I joined Engineering New Zealand so I could be part of, and contribute to, the local professional community that represented (and oversaw) the practice of engineering and the development of the next group of professional engineers. I encourage students to join Engineering New Zealand for the same reasons.

If you could meet any engineer in the world, who would it be and why?

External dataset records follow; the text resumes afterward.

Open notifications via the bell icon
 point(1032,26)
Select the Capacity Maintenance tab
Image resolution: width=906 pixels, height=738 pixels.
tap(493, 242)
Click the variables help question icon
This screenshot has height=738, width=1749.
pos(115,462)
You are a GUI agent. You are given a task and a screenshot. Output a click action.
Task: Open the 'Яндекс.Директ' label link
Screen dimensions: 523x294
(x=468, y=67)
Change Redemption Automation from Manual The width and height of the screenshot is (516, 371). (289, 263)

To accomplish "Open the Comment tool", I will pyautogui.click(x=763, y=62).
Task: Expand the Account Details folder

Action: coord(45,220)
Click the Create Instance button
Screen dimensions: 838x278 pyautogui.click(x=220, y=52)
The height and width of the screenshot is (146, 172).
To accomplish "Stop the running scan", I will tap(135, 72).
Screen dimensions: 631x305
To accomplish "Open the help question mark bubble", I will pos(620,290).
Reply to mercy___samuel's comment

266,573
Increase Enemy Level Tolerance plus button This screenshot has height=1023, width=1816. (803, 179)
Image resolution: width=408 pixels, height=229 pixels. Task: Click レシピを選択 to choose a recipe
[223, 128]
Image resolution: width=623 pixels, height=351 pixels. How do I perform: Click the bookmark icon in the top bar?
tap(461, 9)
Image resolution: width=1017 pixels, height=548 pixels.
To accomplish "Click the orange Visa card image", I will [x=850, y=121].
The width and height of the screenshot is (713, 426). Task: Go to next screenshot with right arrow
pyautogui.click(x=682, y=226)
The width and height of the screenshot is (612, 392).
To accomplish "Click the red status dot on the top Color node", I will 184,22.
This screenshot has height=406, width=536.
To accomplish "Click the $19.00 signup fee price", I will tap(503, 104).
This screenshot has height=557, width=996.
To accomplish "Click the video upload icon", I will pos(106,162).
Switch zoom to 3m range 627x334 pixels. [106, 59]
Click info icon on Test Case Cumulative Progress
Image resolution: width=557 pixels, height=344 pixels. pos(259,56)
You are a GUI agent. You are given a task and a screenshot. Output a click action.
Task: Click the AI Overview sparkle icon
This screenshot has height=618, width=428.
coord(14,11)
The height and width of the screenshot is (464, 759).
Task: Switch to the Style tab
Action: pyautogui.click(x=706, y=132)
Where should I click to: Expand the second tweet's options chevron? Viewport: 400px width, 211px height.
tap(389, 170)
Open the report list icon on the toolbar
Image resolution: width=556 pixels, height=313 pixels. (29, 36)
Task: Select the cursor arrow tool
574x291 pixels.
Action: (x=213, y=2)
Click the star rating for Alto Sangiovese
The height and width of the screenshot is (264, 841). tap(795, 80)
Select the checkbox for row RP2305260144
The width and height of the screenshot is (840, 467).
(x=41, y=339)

It would be (the late) Paul Dirac, who whilst best known as a theoretical physicist, has a first degree in electrical engineering. He played a major role in integrating the various interpretations of quantum mechanics that existed in the early 20th century into an elegant formal structure. That included recognising the convergence of Newton’s “particles” and Faraday’s and Maxwell’s “fields” leading to Quantum Field Theory (QFT). Whilst playing a major role in the development of QFT (or at least its foundations), in later life Dirac expressed dissatisfaction with one key aspect of QFT (renormalisation). Some researchers feel his doubts have not been assuaged by the “effective field theory” approach that seems to have majority support today. As someone who has spent most of their research and teaching career studying Maxwell’s equations, I would welcome the opportunity to glean insight from one of the world’s greatest theorists.

Complete the following sentence. "Without engineers, the world would be...".

"...unrecognisable".

Engineers design, construct, maintain and decommission most of the infrastructure upon which we rely: e.g. transportation via roads, bridges and tunnels; clean drinking water and waste and stormwater disposal; structures from modest domestic buildings to high-rise towers; telecommunications; electric power generation and distribution etc.

What is your favourite piece of engineering in Auckland?

The Harbour Bridge. As a resident of Auckland’s North Shore, I have sailed under it or driven over it twice a day on a ferry or a bus travelling to and from work for many years. I admire those who designed and constructed it and who continue to maintain it. Recent weather events have occasionally required speed and lane restrictions and sometimes complete closure. The resulting impact underlines how much the Bridge is a key part of Auckland's infrastructure.